How to parse a list of sentences?

I want to parse a list of sentences with the Stanford NLP parser.
My list is an ArrayList, how can I parse all the list with LexicalizedParser?
I want to get from each sentence this form:
Tree parse = (Tree) lp1.apply(sentence);
Although one can dig into the documentation, I am going to provide code here on SO, especially since links move and/or die. This particular answer uses the whole pipeline. If not interested in the whole pipeline, I will provide an alternative answer in just a second.
The below example is the complete way of using the Stanford pipeline. If not interested in coreference resolution, remove dcoref from the 3rd line of code. So in the example below, the pipeline does the sentence splitting for you (the ssplit annotator) if you just feed it in a body of text (the text variable). Have just one sentence? Well, that is ok, you can feed that in as the text variable.

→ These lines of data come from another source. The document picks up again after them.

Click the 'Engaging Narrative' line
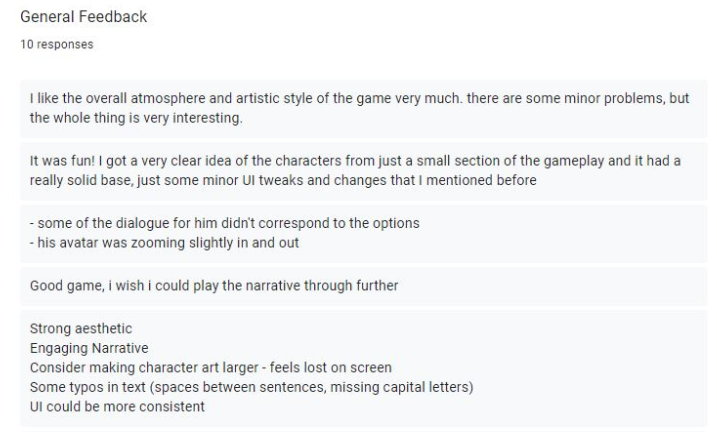 pos(89,348)
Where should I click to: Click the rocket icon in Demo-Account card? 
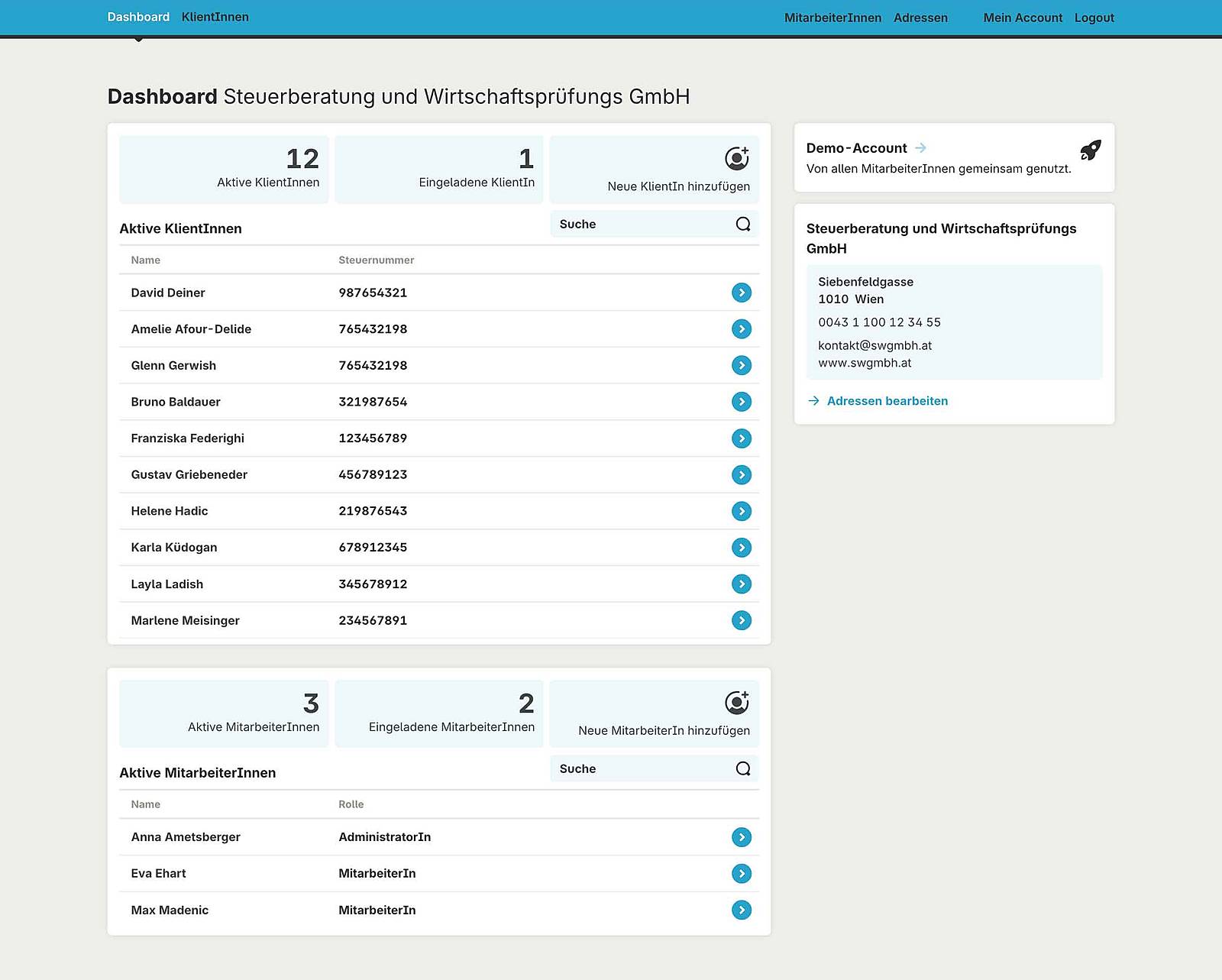point(1090,150)
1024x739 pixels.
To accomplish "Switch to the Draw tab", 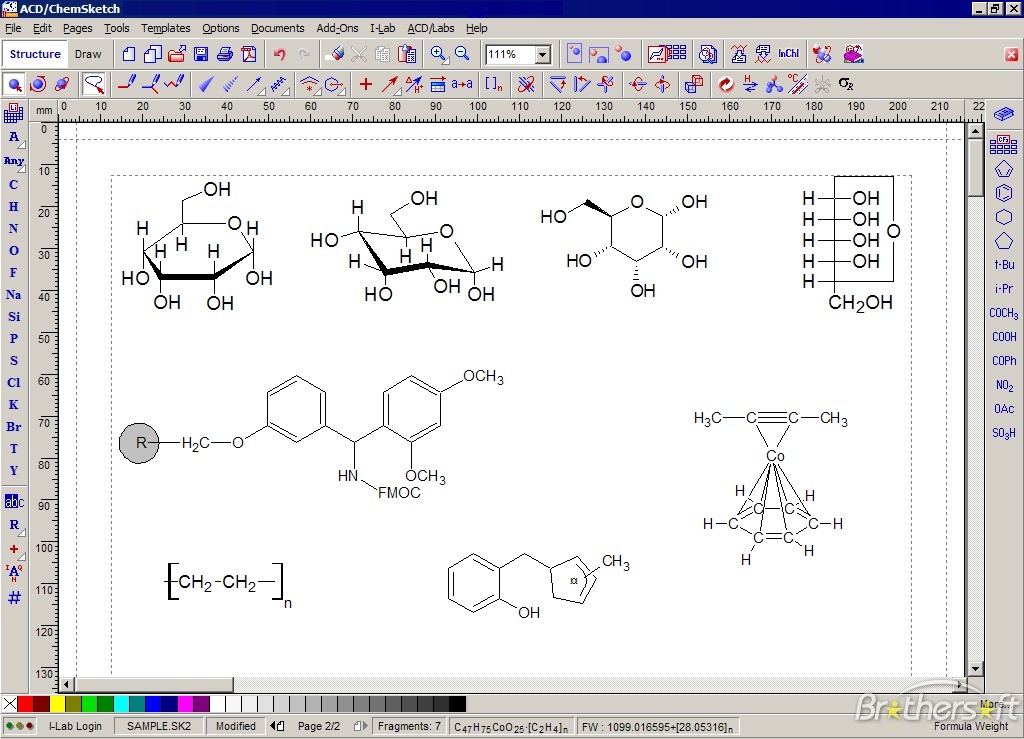I will click(88, 54).
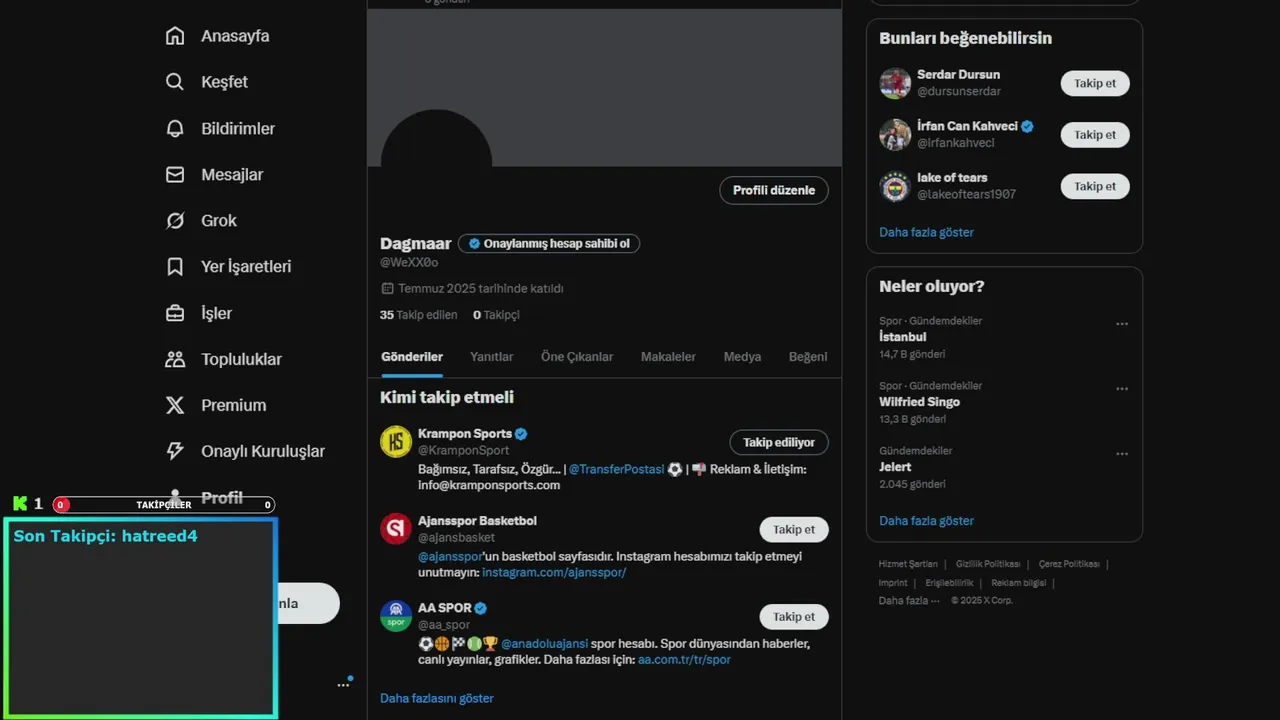Screen dimensions: 1280x720
Task: Click the Premium X logo icon
Action: click(x=175, y=405)
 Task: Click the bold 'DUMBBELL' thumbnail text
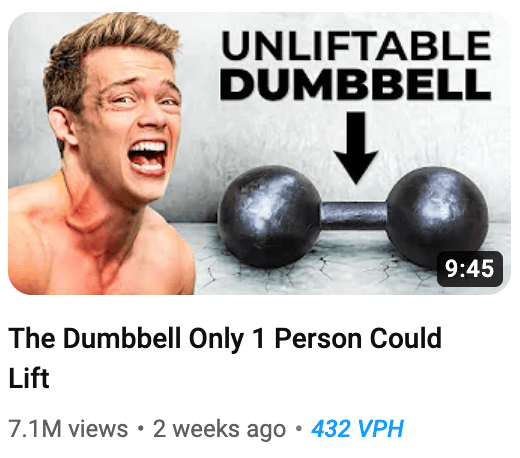355,84
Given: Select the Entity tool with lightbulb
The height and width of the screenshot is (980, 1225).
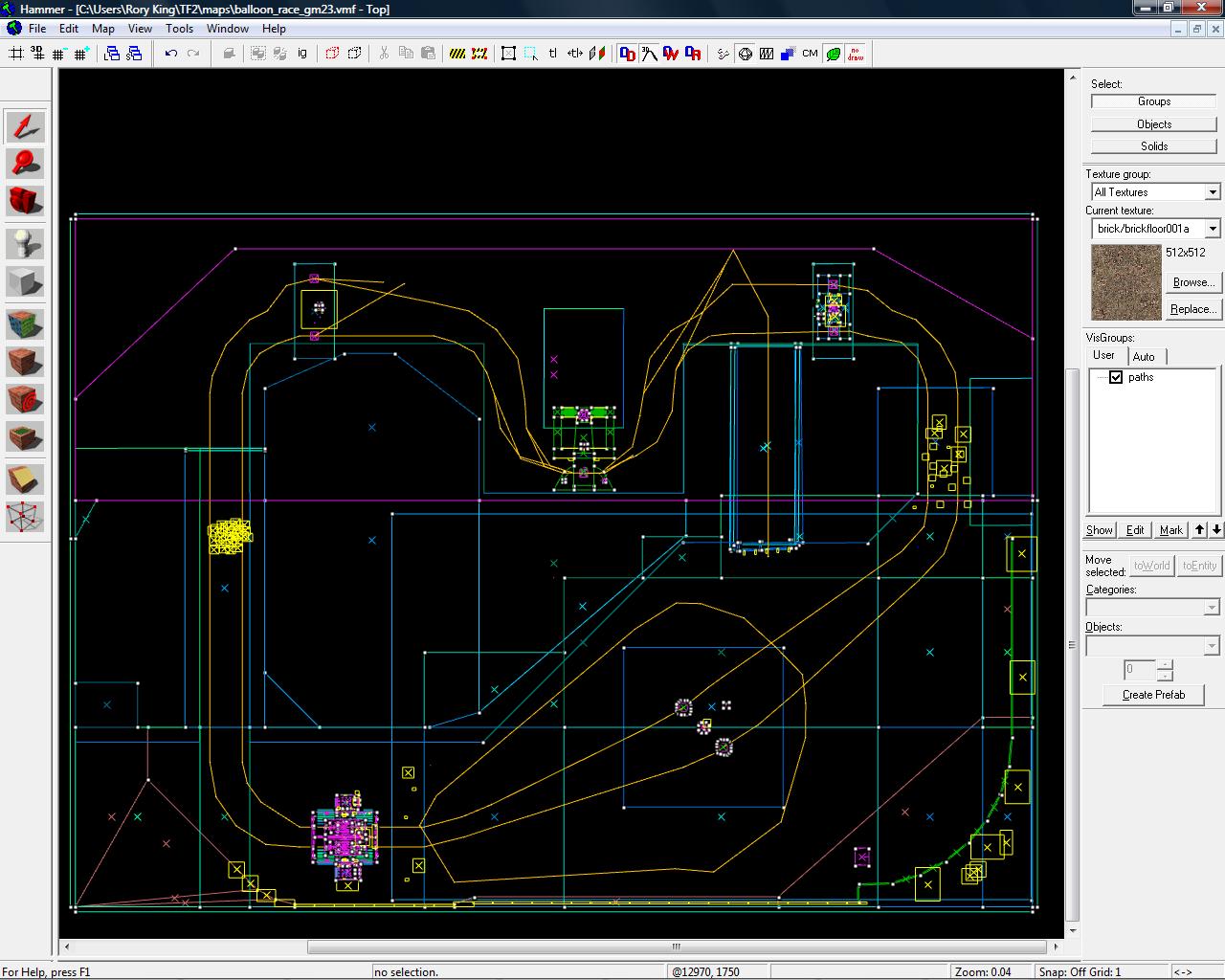Looking at the screenshot, I should 25,243.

// creates a StanfordCoreNLP object, with POS tagging, lemmatization, NER, parsing, and coreference resolution
Properties props = new Properties();
props.put("annotators", "tokenize, ssplit, pos, lemma, ner, parse, dcoref");
StanfordCoreNLP pipeline = new StanfordCoreNLP(props);
// read some text in the text variable
String text = ... // Add your text here!
// create an empty Annotation just with the given text
Annotation document = new Annotation(text);
// run all Annotators on this text
pipeline.annotate(document);
// these are all the sentences in this document
// a CoreMap is essentially a Map that uses class objects as keys and has values with custom types
List<CoreMap> sentences = document.get(SentencesAnnotation.class);
for(CoreMap sentence: sentences) {
// traversing the words in the current sentence
// a CoreLabel is a CoreMap with additional token-specific methods
for (CoreLabel token: sentence.get(TokensAnnotation.class)) {
// this is the text of the token
String word = token.get(TextAnnotation.class);
// this is the POS tag of the token
String pos = token.get(PartOfSpeechAnnotation.class);
// this is the NER label of the token
String ne = token.get(NamedEntityTagAnnotation.class);
}
// this is the parse tree of the current sentence
Tree tree = sentence.get(TreeAnnotation.class);
// this is the Stanford dependency graph of the current sentence
SemanticGraph dependencies = sentence.get(CollapsedCCProcessedDependenciesAnnotation.class);
}
// This is the coreference link graph
// Each chain stores a set of mentions that link to each other,
// along with a method for getting the most representative mention
// Both sentence and token offsets start at 1!
Map<Integer, CorefChain> graph =
document.get(CorefChainAnnotation.class);
Actually documentation from Stanford NLP provide sample of how to parse sentences.
You can find the documentation here
So as promised, if you don't want to access the full Stanford pipeline (although I believe that is the recommended approach), you can work with the LexicalizedParser class directly. In this case, you would download the latest version of Stanford Parser (whereas the other would use CoreNLP tools). Make sure that in addition to the parser jar, you have the model file for the appropriate parser you want to work with. Example code:
LexicalizedParser lp1 = new LexicalizedParser("englishPCFG.ser.gz", new Options());
String sentence = "It is a fine day today";
Tree parse = lp.parse(sentence);
Note this works for version 3.3.1 of the parser.